#### Aim
Copy the entries from the line with "Given: Click the" to the line with "Click the scrollbar", swapping "arrow" for "pointer" and leaving everything else unchanged. Give only those lines.

* * * * * * * * *

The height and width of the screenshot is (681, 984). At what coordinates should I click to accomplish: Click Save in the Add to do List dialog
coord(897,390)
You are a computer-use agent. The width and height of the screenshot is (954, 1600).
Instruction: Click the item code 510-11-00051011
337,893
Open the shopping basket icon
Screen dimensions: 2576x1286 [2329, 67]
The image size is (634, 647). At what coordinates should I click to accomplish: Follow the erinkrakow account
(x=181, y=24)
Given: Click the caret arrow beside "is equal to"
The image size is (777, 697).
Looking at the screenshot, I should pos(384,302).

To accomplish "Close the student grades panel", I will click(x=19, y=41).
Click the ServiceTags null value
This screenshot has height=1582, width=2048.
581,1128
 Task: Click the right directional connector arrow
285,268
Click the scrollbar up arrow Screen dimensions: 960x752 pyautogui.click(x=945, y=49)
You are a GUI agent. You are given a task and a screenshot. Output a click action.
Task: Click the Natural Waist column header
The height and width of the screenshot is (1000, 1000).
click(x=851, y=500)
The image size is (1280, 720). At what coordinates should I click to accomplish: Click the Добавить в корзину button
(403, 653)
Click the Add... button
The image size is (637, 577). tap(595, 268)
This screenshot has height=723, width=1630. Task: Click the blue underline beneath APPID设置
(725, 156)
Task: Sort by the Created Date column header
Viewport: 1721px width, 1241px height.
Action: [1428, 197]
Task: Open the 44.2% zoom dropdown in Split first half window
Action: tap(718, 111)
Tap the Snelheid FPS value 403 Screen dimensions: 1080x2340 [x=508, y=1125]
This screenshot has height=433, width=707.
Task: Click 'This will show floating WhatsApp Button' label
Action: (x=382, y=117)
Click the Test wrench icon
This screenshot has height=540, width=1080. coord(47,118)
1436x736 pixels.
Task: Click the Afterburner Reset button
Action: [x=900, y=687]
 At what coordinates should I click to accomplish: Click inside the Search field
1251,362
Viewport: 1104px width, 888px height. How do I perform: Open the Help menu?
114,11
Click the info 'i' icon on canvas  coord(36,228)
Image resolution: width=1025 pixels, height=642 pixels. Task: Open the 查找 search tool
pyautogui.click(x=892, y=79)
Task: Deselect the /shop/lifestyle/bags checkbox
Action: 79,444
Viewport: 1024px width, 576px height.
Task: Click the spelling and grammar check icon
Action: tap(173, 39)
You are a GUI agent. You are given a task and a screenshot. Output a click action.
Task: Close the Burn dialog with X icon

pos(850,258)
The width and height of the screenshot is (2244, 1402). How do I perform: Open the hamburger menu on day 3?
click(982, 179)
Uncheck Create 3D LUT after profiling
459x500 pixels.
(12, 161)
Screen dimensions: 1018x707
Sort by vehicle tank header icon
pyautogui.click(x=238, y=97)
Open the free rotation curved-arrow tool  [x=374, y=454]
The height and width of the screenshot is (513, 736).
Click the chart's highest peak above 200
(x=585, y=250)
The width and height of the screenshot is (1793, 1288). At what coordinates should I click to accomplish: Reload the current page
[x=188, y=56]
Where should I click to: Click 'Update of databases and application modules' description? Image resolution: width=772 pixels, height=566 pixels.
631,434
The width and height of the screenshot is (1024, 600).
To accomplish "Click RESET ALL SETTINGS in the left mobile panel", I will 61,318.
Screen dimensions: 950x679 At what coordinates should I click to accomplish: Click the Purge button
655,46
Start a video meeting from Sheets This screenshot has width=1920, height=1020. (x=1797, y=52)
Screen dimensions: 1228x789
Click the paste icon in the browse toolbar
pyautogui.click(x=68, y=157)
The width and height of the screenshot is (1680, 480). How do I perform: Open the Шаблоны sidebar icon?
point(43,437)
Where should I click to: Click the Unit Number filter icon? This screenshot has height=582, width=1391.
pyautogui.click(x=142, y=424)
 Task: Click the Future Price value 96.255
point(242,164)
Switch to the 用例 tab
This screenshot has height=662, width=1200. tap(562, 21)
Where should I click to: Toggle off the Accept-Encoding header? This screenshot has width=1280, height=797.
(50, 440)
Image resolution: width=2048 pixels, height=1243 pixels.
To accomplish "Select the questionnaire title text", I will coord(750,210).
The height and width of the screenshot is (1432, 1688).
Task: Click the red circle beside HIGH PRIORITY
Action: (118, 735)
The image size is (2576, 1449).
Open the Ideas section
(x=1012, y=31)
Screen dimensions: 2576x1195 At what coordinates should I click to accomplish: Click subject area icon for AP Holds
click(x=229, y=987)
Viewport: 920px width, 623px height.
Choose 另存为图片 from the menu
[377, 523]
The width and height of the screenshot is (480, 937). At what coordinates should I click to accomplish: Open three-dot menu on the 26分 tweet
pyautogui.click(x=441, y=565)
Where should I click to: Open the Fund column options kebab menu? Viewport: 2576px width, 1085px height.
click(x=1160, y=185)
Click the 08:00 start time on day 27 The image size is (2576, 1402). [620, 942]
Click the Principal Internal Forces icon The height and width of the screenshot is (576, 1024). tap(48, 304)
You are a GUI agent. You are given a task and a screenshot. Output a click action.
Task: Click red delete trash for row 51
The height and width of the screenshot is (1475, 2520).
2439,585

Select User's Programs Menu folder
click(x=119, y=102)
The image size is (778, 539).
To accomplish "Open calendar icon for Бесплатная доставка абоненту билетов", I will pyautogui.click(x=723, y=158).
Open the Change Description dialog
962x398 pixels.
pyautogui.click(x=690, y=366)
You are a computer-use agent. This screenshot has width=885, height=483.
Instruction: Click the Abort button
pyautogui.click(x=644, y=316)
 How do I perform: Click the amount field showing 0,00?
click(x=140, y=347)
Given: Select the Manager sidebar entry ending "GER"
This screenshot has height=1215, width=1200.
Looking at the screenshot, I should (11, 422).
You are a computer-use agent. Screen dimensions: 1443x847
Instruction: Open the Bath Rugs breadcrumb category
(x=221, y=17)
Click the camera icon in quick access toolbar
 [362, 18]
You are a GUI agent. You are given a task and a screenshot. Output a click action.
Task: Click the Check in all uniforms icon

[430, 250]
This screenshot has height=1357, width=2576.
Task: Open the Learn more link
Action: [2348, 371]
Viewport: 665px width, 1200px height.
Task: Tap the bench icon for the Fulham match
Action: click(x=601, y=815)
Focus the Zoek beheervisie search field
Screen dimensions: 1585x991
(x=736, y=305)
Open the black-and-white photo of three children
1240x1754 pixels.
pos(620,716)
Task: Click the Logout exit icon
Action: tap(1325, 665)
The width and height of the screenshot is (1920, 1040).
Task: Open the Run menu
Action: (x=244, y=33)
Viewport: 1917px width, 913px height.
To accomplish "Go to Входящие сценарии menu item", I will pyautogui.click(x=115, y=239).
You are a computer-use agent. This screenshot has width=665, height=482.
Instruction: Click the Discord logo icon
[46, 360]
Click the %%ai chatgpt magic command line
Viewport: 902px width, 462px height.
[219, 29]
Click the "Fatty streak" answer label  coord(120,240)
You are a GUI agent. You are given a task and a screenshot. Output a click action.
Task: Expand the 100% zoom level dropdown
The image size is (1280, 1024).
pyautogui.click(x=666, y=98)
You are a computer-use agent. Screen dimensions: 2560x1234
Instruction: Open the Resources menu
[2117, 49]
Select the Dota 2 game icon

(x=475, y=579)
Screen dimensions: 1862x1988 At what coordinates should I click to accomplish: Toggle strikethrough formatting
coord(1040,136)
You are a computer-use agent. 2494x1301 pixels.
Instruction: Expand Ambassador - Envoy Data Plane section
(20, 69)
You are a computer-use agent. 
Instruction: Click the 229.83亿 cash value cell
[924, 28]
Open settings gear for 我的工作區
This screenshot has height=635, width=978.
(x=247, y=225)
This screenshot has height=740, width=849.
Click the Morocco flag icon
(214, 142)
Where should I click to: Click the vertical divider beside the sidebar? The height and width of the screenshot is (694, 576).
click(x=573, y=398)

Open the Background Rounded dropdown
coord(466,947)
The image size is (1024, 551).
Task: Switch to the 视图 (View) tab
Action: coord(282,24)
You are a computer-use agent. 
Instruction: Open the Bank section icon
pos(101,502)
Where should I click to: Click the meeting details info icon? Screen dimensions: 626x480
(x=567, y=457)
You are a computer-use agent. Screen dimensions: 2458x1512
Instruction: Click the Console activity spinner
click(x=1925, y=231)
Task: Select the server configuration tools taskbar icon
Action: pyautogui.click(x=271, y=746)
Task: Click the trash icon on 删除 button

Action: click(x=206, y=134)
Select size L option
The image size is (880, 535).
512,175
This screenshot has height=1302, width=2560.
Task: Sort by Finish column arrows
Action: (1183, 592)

* * * * * * * * *

#### Response to this task
Given: Click the caret pointer beside "is equal to"
The image size is (777, 697).
Looking at the screenshot, I should pos(384,302).

To accomplish "Close the student grades panel", I will click(x=19, y=41).
Click the ServiceTags null value
This screenshot has height=1582, width=2048.
581,1128
 Task: Click the right directional connector pointer
285,268
Click the scrollbar up pointer Screen dimensions: 960x752 pyautogui.click(x=945, y=49)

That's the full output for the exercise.